*** Opening Record excerpts ***

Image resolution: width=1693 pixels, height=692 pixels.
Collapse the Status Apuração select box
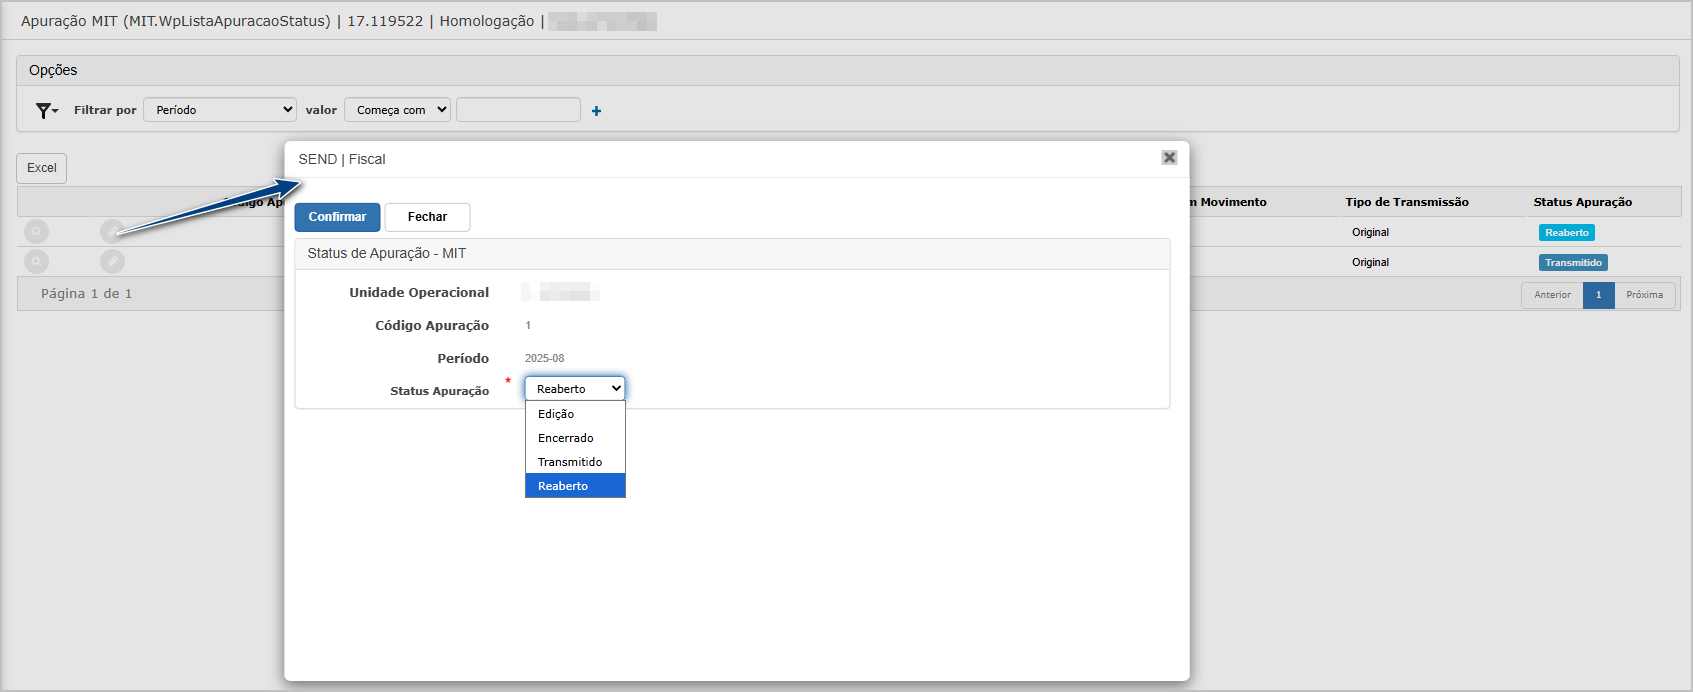pyautogui.click(x=575, y=389)
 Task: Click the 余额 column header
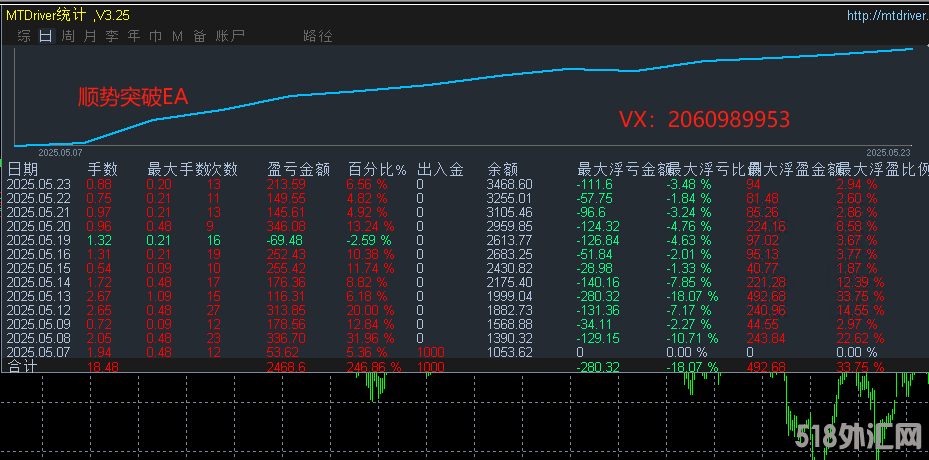[x=502, y=169]
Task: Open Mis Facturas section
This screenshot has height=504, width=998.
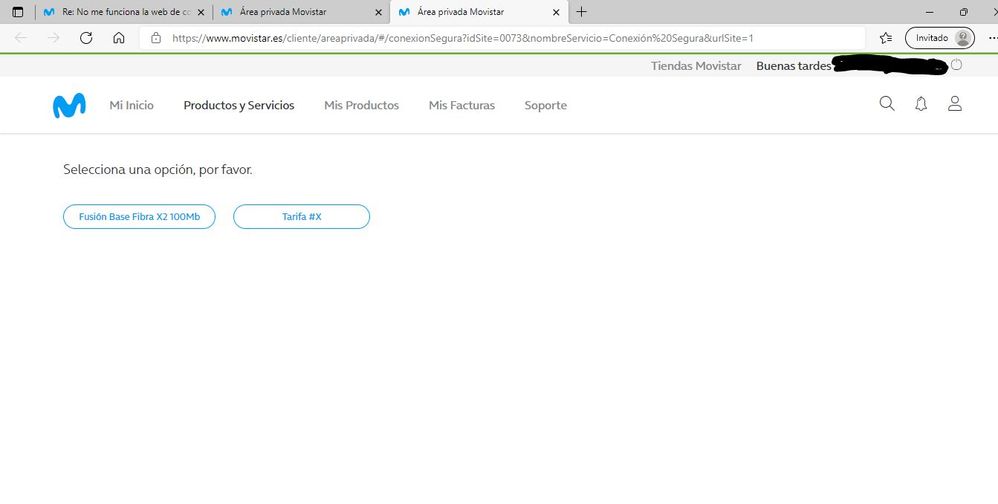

*** Closing Record excerpts ***

[Action item] Your answer must be an exact copy of the records, minus any pictures.

[Exercise result]
Image resolution: width=1693 pixels, height=692 pixels.
Collapse the Status Apuração select box
pyautogui.click(x=575, y=389)
 Task: Click the 余额 column header
[x=502, y=169]
Task: Open Mis Facturas section
This screenshot has height=504, width=998.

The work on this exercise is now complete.